Axis Mundy Hey Brad.
Hey, Sarah.
So I want to play you a sound from my podcast, and you have to guess what it is.
And I'll give you a hint.
White Christian nationalism.
Ooh, I like this game.
Okay, go for it.
I think that's the sound in my brain whenever Ron DeSantis says the word "woke." Is that correct?
No.
Okay.
Is that the sound of Doug Wilson and other people from his Christian supremacist community building a survival bunker in Idaho?
Nope.
Brad, that is the sound of sexual purity.
Hmm.
I'm a little scared now, but all right.
Tell me more.
That is the sound of dozens of teenagers from the Southern Baptist Convention hammering over 200,000 purity pledge cards attached to tiny wooden stakes into a lawn.
Wow.
Okay.
Still not seeing the Christian nationalism.
Ah, well, that has everything to do with where this is happening.
It was 1994, and these kids were participating in an event sponsored by Youth for Christ and True Love Weights.
The Southern Baptist Convention had recruited them to create a display of purity pledge cards in Washington, D.C., directly in front of the U.S.
Capitol building.
There it is.
White Christian nationalism.
Yep.
Welcome to Pure White, a podcast about sexual purity and white supremacy, a co-production of Access Moody Media and the After a co-production of Access Moody Media and the After a Purity Project.
I'm your host, Sarah Moss Lerner.
Welcome to our first episode, Prelude to a Reckoning.
For 15 years, I've studied this thing we now call Evangelical Purity Culture.
I started doing so long before anyone was really speaking publicly about it and their experiences, good or bad, before we even knew what to call it.
In my earliest research, I referred to it as the faith-based abstinence movement.
It did not catch on.
My only regret with that is the loss of an amazing acronym.
For those of you who are new to evangelical purity culture, never heard of True Love Waits or a purity pledge, here's my friend from seminary, Laura, reciting the pledge she took at the age of 17.
Believing that true love waits, I make a commitment to God, myself, my family, my friends, my future mate, and my future children to be sexually abstinent from this day until the day I enter a biblical marriage relationship.
How do you feel reading those words now?
At 46, almost 47 years, I'm like, hey, no one needs to make this commitment to all of these people.
If you're going to make the commitment, it can be between God and yourself.

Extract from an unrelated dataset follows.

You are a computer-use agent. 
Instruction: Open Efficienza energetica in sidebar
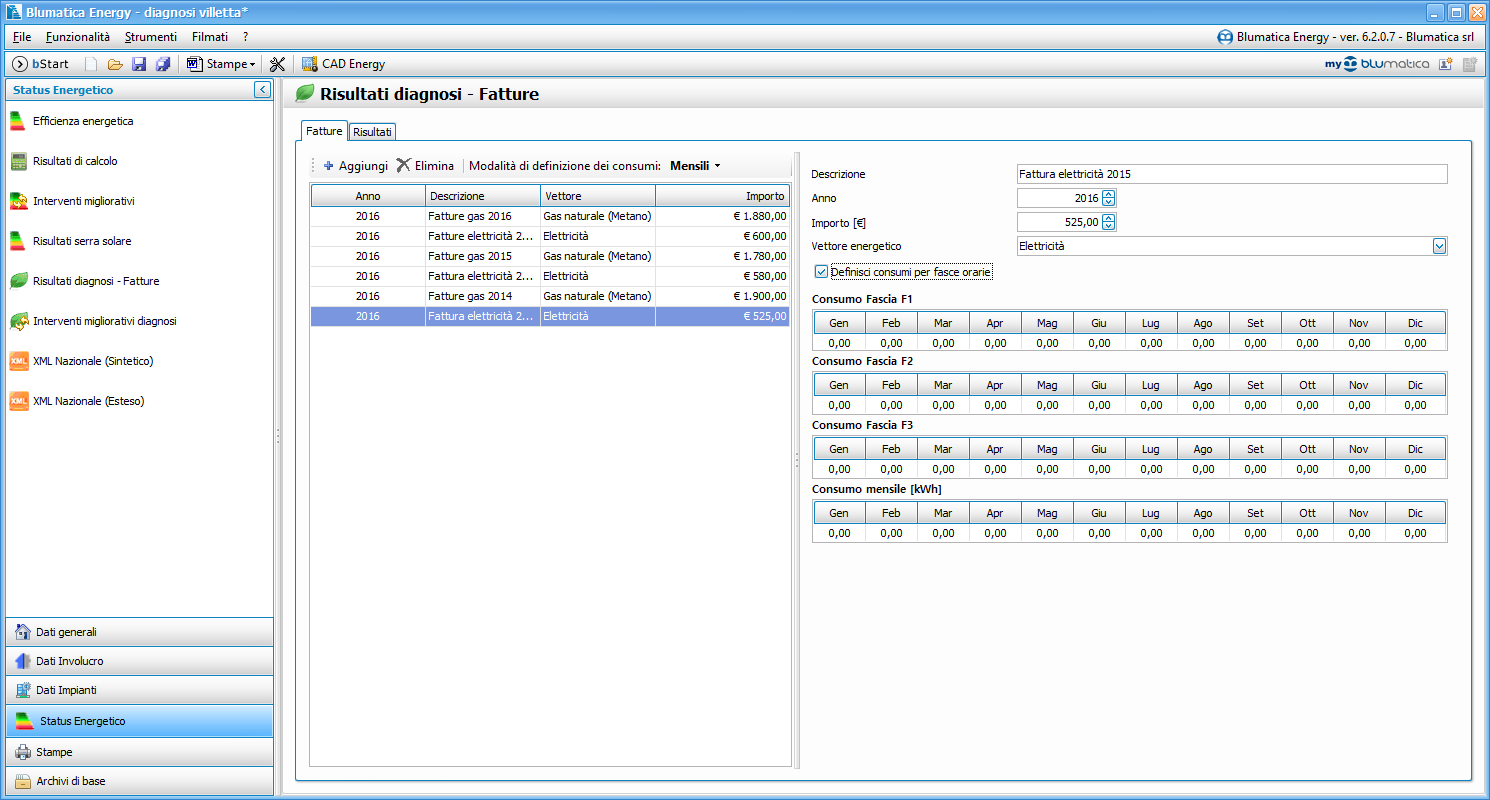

And if it's something that, yeah, you want to do for your future mate, great.
My future children, My family, my friends, I mean, there's a lot of dynamics in all of those relationships.
When it comes to your physical body, they're not the ones determining the care of your physical body unless you're incapacitated, which if I'm reading this, is not the case!
It is, in some ways, a form of incapacitation, I think many people have found.
- Yes, yes, yeah.
And I'm just sitting here going, oh wow, that was a whole lot for, I don't remember if I was 17 or 18 year old to be committing to. - Laura didn't just sign a pledge card.
She was recruited to join a leadership team of mostly adults to organize a True Love Weights event at her public school.
The event included music from a popular Christian band, inspirational speakers, an old-fashioned altar call, and an opportunity for teens like Laura to sign their True Love Weights pledge card.
I remember that in the meetings preparing for the rally, it was like, oh, we want to see how many cards we can send, and wouldn't it just be amazing to have all these cards there, and for the government to see.
What does the government care if we decide to be abstinent or not?
But there was this sense that, like, you're sending a message to Washington.
Yes, yes, yes.
And maybe it wasn't just to Washington, but to the country as a whole, that there are young people so convicted that are willing to sign this pledge.
And I'm like, look at this pledge.
And I'm like, dear God.
Did it make you feel like you were part of something bigger?
Oh, I definitely felt like I was part of something bigger and being a part of this group of people planning and being like one of very few youth involved in the planning process gave me a sense of self-confidence in the leadership aspect that I could lead in other ways.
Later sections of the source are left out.